Please return every line in the following data that includes the string "Notice".

_DATA SUPPLIED:_
____

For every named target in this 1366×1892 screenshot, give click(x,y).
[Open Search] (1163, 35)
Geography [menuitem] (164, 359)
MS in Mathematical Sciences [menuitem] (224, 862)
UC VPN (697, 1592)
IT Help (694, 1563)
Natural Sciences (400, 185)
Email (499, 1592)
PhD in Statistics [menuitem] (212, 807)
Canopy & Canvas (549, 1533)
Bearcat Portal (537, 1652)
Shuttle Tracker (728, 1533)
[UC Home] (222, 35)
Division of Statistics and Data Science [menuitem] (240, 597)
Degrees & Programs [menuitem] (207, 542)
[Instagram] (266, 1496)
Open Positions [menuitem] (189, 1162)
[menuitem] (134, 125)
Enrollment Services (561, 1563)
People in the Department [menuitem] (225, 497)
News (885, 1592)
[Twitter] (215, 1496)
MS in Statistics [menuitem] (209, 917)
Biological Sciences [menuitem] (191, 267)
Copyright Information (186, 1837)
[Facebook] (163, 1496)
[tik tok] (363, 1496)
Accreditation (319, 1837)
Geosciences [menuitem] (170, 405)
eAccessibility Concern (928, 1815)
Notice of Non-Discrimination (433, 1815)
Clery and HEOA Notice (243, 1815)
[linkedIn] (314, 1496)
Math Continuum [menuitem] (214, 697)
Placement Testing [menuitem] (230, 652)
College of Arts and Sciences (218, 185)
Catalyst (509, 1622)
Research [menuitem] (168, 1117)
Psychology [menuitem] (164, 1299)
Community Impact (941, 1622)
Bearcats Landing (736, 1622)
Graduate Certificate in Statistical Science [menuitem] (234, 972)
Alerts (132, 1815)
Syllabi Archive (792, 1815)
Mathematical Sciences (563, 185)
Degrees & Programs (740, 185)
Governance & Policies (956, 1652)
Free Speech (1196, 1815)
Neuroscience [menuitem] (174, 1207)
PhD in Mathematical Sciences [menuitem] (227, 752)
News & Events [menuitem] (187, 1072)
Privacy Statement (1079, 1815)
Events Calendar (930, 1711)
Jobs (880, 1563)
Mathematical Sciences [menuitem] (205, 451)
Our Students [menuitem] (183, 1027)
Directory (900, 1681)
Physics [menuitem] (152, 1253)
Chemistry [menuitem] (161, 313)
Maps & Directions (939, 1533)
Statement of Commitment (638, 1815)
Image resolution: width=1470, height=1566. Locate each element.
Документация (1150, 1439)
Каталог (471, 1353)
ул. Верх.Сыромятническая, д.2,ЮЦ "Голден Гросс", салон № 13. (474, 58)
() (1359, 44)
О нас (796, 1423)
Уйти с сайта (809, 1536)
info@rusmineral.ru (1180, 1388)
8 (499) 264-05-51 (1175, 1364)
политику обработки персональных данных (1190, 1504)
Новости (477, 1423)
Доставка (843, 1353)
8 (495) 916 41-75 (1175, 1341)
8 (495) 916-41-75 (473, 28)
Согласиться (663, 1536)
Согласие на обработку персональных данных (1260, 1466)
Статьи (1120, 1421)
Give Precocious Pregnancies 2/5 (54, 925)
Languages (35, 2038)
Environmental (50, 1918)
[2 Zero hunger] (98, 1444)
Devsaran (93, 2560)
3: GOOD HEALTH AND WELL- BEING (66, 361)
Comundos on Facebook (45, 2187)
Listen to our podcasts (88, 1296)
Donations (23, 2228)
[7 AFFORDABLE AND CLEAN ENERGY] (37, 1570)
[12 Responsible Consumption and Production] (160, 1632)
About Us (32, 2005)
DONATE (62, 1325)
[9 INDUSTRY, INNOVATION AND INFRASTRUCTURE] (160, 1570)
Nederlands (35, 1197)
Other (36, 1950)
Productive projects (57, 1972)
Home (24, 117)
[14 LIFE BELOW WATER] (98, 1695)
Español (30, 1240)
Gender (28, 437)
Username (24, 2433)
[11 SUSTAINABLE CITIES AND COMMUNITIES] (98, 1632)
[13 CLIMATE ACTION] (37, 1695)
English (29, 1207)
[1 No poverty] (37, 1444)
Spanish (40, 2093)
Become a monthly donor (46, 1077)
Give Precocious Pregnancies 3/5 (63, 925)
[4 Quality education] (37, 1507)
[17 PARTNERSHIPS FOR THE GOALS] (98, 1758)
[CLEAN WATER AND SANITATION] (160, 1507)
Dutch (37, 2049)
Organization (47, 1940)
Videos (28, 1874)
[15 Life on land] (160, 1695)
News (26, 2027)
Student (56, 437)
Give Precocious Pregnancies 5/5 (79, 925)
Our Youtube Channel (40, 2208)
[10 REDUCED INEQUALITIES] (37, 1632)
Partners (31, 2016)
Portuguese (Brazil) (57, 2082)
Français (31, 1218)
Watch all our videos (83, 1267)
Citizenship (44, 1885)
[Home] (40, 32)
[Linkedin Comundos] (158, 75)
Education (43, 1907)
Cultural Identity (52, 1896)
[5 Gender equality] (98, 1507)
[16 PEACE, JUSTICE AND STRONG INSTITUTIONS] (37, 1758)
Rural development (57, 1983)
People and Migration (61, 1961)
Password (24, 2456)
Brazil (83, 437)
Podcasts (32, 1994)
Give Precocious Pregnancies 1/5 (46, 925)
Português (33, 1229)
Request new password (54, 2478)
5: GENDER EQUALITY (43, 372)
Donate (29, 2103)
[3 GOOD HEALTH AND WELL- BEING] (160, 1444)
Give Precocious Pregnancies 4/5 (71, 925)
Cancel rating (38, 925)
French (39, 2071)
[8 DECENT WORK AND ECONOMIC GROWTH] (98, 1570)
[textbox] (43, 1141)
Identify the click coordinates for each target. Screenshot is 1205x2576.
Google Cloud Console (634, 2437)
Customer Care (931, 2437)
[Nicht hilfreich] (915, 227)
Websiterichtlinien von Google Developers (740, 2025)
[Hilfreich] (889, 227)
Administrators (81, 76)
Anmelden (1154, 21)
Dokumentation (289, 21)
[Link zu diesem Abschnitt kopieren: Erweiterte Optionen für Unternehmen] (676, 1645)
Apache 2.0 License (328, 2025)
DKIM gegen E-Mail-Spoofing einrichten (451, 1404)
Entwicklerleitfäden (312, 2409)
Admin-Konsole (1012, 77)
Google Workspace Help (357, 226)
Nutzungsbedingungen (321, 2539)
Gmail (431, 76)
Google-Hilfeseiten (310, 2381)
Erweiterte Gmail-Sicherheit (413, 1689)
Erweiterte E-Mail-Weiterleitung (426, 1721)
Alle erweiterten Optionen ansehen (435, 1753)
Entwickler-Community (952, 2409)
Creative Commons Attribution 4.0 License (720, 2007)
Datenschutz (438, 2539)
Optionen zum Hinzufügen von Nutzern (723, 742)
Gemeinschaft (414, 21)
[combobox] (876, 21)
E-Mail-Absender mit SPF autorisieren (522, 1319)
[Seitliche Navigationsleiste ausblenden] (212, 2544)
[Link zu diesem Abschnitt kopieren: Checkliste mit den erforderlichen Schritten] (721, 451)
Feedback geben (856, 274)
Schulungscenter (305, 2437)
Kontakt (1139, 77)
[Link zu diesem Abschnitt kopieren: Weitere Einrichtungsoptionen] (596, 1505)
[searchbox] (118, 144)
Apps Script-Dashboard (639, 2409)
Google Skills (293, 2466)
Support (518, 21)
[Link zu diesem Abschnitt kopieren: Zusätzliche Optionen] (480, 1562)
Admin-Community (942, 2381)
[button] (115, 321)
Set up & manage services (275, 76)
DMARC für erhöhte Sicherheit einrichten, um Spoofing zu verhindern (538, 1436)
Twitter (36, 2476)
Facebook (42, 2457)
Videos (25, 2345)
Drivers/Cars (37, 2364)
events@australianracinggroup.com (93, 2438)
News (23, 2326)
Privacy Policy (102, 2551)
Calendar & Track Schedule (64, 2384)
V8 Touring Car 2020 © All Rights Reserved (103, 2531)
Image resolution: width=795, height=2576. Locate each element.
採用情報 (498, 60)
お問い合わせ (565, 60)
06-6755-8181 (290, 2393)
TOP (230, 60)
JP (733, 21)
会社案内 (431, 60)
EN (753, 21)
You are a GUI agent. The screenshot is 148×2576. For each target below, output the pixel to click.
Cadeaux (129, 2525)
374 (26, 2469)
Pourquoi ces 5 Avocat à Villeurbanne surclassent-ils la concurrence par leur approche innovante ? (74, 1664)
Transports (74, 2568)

____

_ANSWER SECTION:_
Notice of Non-Discrimination (433, 1815)
Clery and HEOA Notice (243, 1815)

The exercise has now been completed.